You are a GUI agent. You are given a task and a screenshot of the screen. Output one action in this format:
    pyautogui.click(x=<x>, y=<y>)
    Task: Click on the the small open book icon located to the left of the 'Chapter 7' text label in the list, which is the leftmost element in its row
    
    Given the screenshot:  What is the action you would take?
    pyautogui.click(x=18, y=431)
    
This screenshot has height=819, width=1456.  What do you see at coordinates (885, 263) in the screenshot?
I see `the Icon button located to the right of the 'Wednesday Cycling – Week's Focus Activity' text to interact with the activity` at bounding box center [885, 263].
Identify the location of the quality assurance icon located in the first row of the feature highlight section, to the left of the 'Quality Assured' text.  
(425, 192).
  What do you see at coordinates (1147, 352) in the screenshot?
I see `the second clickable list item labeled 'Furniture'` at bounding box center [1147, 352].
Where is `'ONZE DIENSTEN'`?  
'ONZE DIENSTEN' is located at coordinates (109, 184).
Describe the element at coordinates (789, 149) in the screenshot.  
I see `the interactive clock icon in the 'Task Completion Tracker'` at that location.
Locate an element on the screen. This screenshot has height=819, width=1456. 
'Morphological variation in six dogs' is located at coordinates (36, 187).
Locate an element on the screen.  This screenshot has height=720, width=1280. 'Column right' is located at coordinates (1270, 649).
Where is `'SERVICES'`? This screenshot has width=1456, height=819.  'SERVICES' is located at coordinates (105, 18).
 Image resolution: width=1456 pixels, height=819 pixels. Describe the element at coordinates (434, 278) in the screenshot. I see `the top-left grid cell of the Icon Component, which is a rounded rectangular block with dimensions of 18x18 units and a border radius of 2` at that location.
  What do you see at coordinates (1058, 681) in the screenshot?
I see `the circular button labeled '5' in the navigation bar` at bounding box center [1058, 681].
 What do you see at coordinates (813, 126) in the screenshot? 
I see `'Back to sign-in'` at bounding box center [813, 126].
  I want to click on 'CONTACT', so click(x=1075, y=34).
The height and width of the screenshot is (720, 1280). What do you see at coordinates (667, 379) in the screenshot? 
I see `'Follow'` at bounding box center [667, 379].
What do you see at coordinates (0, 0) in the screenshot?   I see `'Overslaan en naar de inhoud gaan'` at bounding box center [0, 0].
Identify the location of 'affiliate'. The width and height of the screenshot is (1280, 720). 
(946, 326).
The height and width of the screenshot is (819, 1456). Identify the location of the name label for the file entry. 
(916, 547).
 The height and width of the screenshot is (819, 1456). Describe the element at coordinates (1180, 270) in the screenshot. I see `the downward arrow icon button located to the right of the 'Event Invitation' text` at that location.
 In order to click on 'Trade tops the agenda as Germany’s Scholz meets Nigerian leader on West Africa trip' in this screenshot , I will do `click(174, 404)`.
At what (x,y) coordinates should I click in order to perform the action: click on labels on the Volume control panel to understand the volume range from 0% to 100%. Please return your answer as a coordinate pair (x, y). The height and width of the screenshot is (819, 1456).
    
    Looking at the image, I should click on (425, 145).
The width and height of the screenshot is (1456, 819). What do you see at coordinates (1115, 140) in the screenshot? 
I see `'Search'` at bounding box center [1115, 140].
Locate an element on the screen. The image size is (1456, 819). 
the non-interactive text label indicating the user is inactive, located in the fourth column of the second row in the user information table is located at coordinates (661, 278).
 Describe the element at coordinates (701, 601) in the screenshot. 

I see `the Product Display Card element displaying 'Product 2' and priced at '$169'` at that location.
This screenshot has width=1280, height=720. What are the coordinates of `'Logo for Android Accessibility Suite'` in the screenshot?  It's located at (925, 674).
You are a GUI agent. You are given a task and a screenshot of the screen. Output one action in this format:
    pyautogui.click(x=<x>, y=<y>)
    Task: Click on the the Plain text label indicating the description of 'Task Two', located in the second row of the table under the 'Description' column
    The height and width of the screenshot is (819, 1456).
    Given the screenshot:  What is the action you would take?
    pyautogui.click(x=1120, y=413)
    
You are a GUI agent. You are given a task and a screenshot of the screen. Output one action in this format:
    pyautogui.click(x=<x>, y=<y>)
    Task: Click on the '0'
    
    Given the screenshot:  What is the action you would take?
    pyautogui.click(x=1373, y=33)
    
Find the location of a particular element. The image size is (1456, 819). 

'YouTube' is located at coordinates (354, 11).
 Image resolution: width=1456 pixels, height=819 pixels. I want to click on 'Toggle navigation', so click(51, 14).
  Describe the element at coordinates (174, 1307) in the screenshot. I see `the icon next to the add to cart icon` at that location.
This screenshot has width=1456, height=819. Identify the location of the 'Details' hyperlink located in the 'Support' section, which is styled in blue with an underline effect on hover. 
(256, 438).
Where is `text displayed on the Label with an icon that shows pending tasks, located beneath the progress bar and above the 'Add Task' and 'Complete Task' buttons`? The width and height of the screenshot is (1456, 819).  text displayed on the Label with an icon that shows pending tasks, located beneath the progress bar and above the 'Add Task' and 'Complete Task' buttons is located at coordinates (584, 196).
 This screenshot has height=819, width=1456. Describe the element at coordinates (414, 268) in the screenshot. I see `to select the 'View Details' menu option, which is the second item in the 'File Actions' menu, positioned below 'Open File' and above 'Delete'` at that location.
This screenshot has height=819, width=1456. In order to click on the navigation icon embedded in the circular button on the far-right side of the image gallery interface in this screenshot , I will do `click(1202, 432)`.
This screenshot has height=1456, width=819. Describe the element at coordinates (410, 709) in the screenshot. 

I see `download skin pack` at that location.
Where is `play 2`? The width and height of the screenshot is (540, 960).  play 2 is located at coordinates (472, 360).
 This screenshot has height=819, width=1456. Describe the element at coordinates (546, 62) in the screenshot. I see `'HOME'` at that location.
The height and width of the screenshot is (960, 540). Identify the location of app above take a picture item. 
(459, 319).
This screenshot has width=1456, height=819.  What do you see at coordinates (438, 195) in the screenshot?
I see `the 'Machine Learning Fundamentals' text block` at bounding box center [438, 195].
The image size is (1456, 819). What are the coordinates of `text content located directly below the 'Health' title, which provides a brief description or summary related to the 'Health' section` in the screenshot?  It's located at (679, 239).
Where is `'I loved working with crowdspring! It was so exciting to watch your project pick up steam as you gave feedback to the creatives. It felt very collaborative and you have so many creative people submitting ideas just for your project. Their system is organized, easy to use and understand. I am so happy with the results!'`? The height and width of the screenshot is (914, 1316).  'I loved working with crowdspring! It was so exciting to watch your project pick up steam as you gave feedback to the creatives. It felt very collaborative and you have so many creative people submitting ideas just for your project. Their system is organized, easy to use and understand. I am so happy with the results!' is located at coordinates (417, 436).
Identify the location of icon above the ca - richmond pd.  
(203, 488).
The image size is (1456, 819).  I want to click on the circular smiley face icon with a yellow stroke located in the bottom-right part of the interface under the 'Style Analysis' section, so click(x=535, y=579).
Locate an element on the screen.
------------------------------------------------
* WHAT IS ASKED
Recast the lines from the one containing "This screenshot has width=1456, height=819. Identify" through the one containing "coordinates (414, 268)", both included, as a Markdown table with columns Row and Text, leaving out blank lines.

* OUTPUT OF THE EXERCISE
| Row | Text |
|---|---|
| 1 | This screenshot has width=1456, height=819. Identify the location of the 'Details' hyperlink located in the 'Support' section, which is styled in blue with an underline effect on hover.  |
| 2 | (256, 438). |
| 3 | Where is `text displayed on the Label with an icon that shows pending tasks, located beneath the progress bar and above the 'Add Task' and 'Complete Task' buttons`? The width and height of the screenshot is (1456, 819).  text displayed on the Label with an icon that shows pending tasks, located beneath the progress bar and above the 'Add Task' and 'Complete Task' buttons is located at coordinates (584, 196). |
| 4 |  This screenshot has height=819, width=1456. Describe the element at coordinates (414, 268) in the screenshot. I see `to select the 'View Details' menu option, which is the second item in the 'File Actions' menu, positioned below 'Open File' and above 'Delete'` at that location. |